With first the centenary of the Great War, and now the centenary of the tank upon us this year, it's not surprising that the number of new model kits from that period has exploded. Fans of WW1 tanks now have numerous kits to choose from, though a paucity of information about their markings or period photographs means that decals provided with the kits have been limited. Stepping into that void is Decalomaniacs with several sets of markings for the new WW1 kits.
what you get
Inside a Ziploc baggie is a 4" x 6" set of white decals (the photo at right is of the instruction sheet since no scanner will render the decals properly). There is also a sheet of variants which discusses paint schemes.
The Takom Mk.Is appear to have only two marking options, so this set of decals and painting instructions (no illustrations, however) will delight modelers looking for other options. The numbers would include:
"C1" to "C25." This covers all the tanks used during the Battles of the Somme in 1916, the first time tanks were used in combat. The tanks all apparently had nicknames, but only two have been documented ("Cordon Rouge" and "Die Hard"). The instructions are quite detailed, too, about which tanks were "male" (with guns") and which "female" (with MGs).
Other tanks in other areas and battles are also included. Typical is "C21 The Perfect Lady" which fought during the battle of Arras, April, 1917.
The instructions use five camo schemes that range from battleship gray to very colorful mixtures of brown, green and pink over gray. These are described as A, B1, B2, C and D. These vary from quite colorful to a dark khaki, and include the style employed in the Middle East (variant D).

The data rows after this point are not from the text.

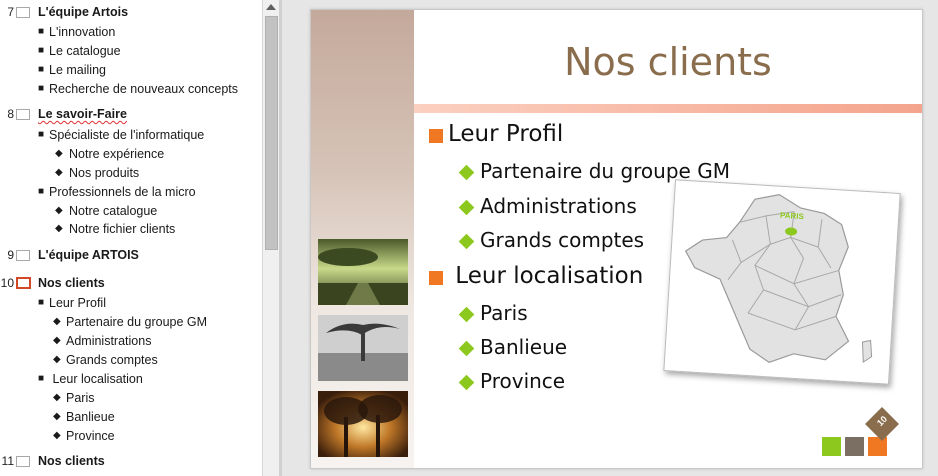  What do you see at coordinates (131, 461) in the screenshot?
I see `outline-slide-11: 11 Nos clients` at bounding box center [131, 461].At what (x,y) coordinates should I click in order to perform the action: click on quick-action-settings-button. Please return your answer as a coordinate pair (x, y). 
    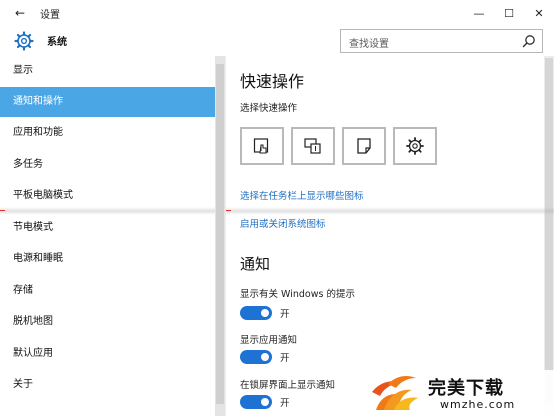
    Looking at the image, I should click on (415, 146).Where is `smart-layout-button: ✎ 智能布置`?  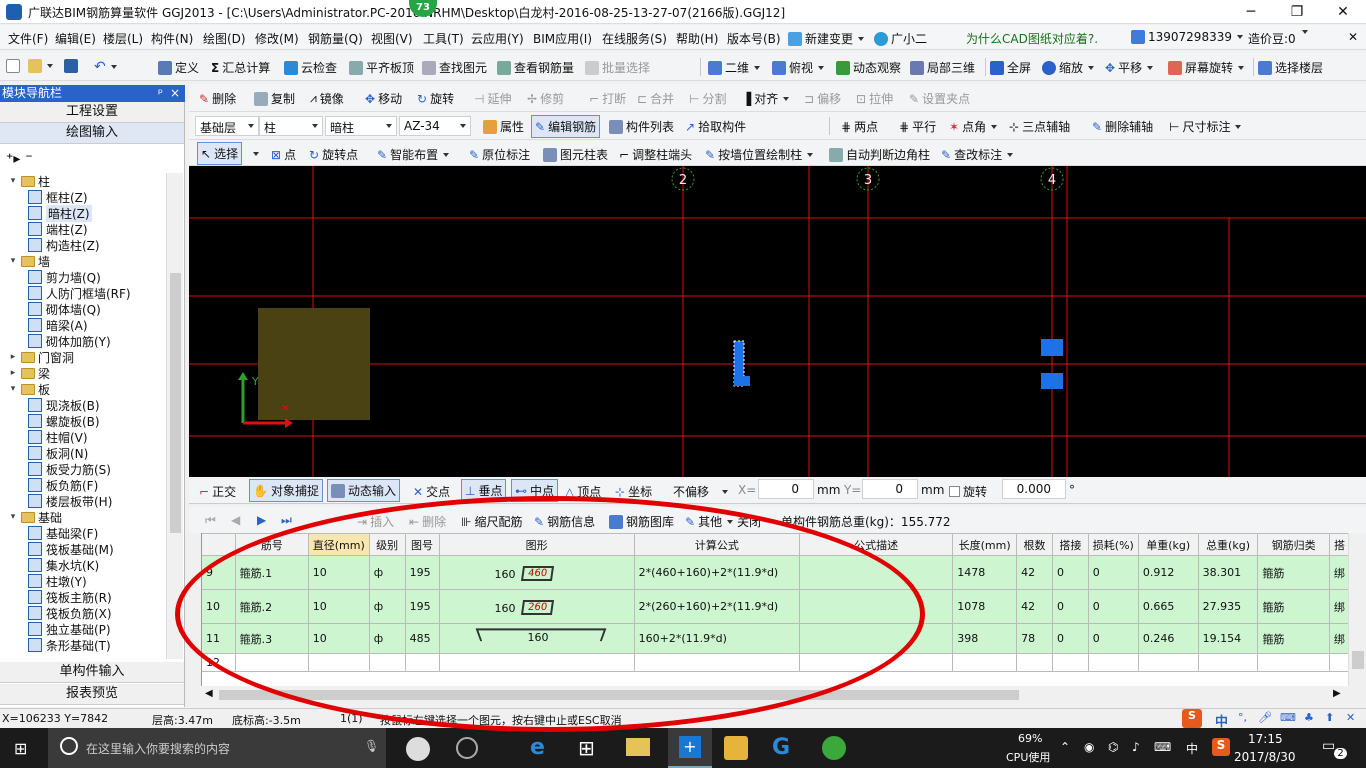
smart-layout-button: ✎ 智能布置 is located at coordinates (414, 154). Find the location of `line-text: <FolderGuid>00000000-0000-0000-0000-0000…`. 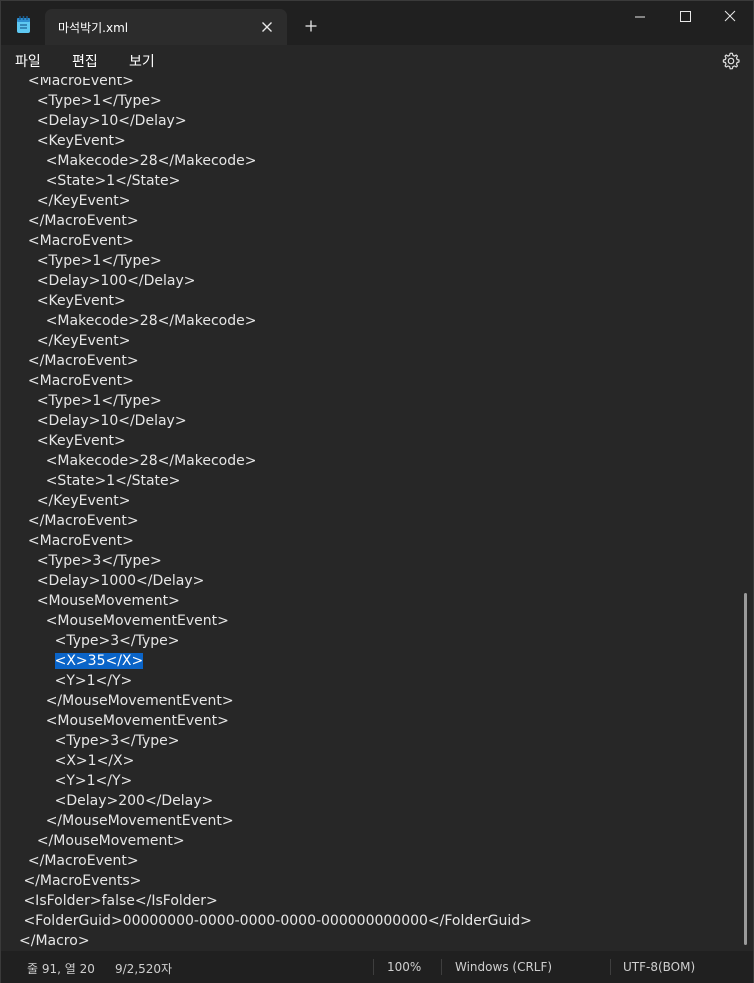

line-text: <FolderGuid>00000000-0000-0000-0000-0000… is located at coordinates (278, 921).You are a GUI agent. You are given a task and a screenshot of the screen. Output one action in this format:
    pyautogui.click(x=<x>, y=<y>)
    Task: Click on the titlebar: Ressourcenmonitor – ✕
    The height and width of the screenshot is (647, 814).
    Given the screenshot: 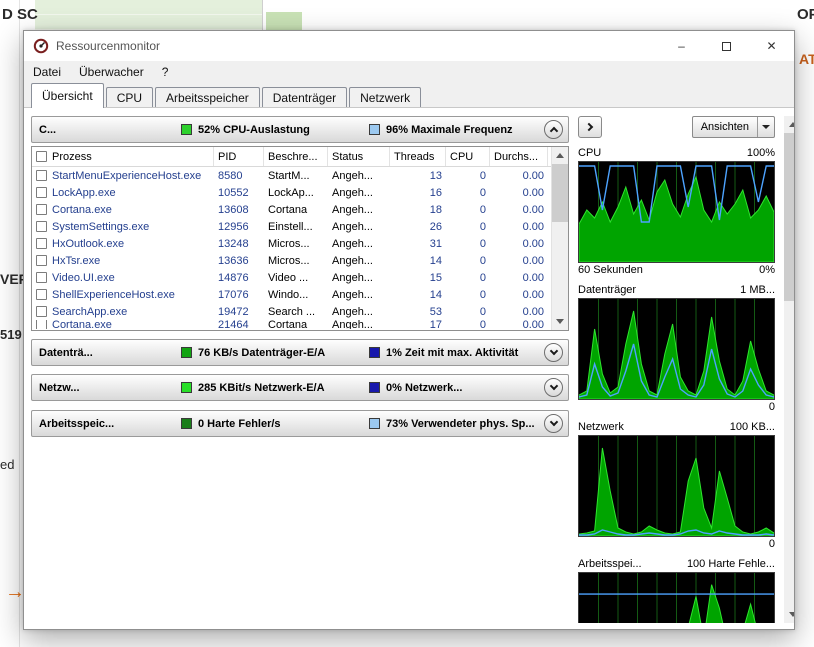 What is the action you would take?
    pyautogui.click(x=409, y=46)
     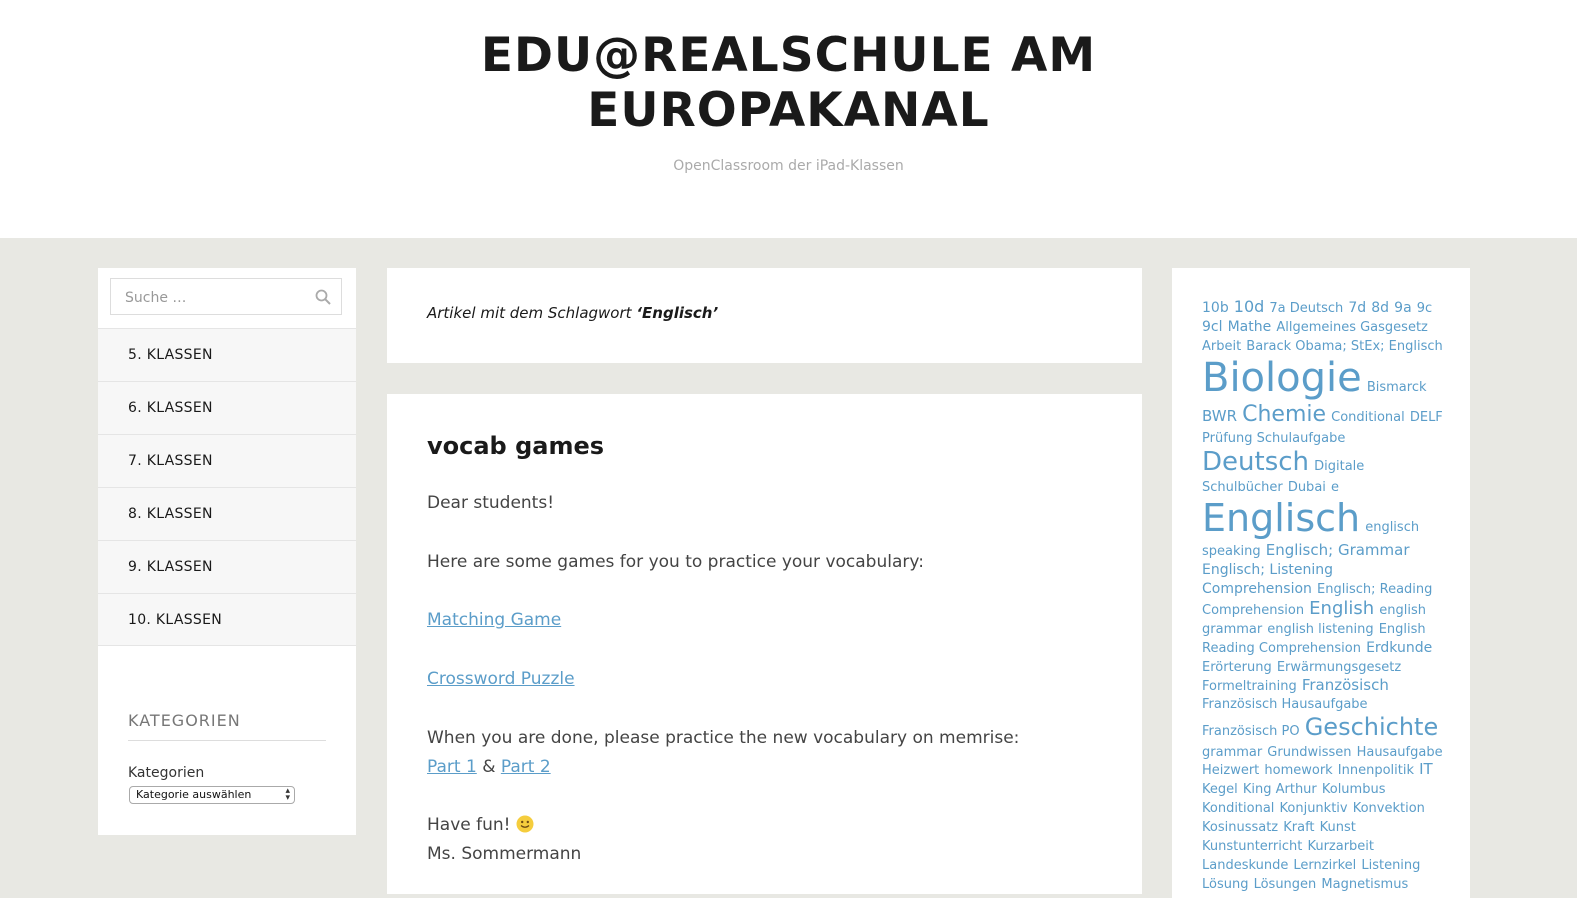 I want to click on archive-title: Artikel mit dem Schlagwort ‘Englisch’, so click(x=572, y=313).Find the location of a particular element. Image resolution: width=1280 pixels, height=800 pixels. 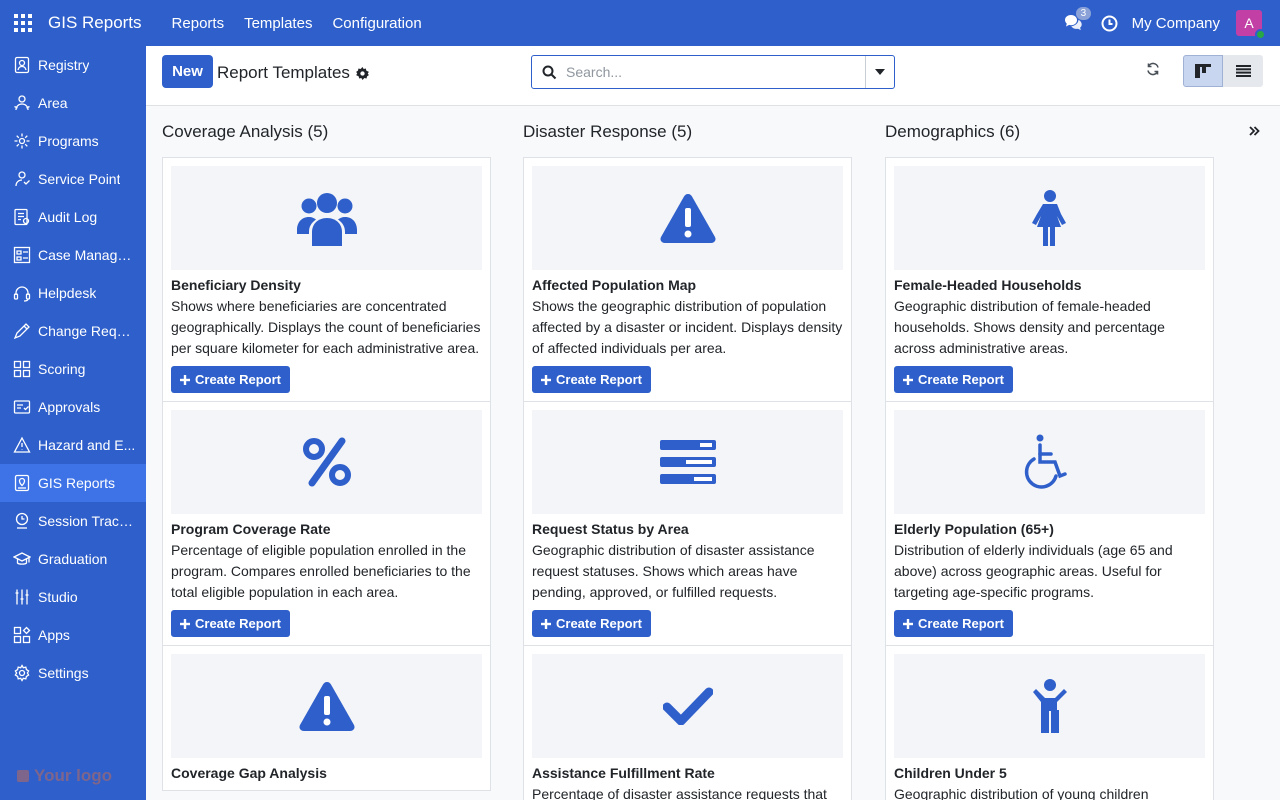

search-options-toggle is located at coordinates (880, 72).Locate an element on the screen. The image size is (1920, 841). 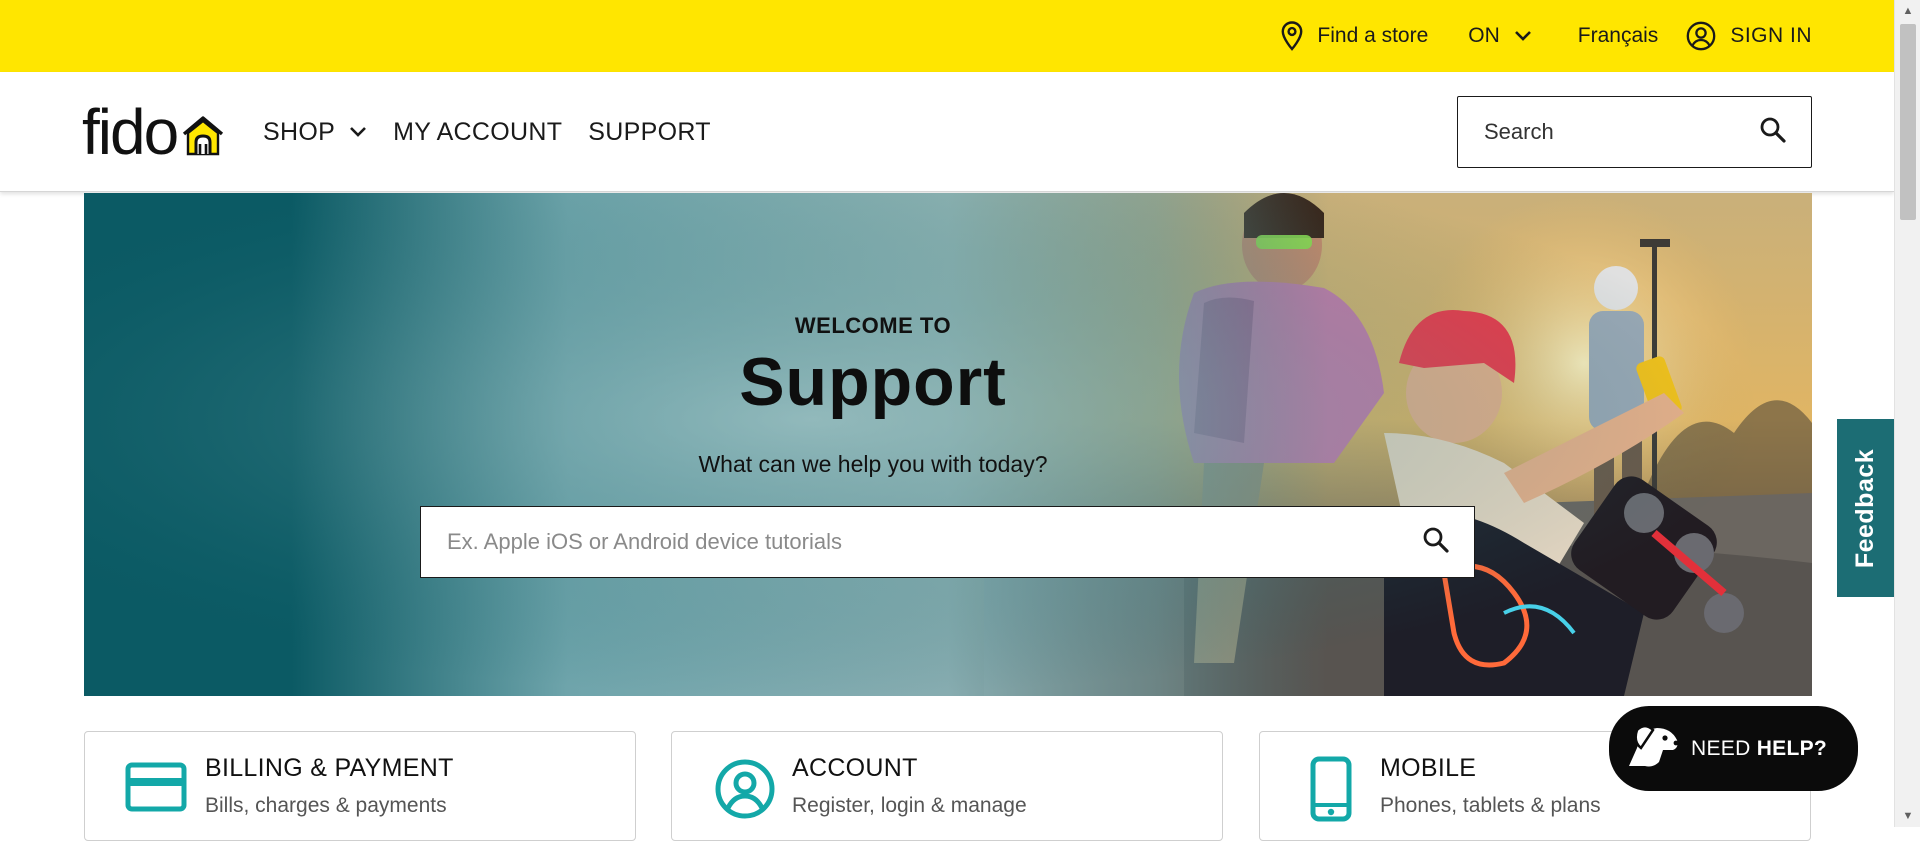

Finally, Georg includes some excellent references to books on the subject, both to document his information and to direct modelers who'd like to learn more.
I feel it incumbent on me to mention with each Decalomaniacs review that these are not your typical waterslide decal set. Printed on a laser printer, the results are fainter than with most kits. It's a good idea often to apply them over a light base coat to bring out their color and render them more vibrant. They are also printed on a single sheet of decal film, so each marking should be carefully removed from the sheet, with as much selvage trimmed away as possible before soaking in water.
Considering that Decalomaniacs is the brain child (some would say "love child") of Georg Eyerman, it's amazing that we have these decals at all. They provide modelers a much-larger set of marking options than with the kit alone. If your heart has been captured by the new WW1 kits, then you owe it to yourself to pick up a sheet of these markings.
Thanks to Decalomaniacs for providing this review copy. Be sure to mention you saw these reviewed here on Armorama when ordering your own set.
Highs: Good value for money with lots of markings that will let you recreate pretty much any Mk. I that fought at The Somme.Lows: Since they are printed on a laser printer and not offset, these decals require more skill than the average waterslide decals.Verdict: Highly-recommended for those building the Takom kit due to the limited decal options available with it.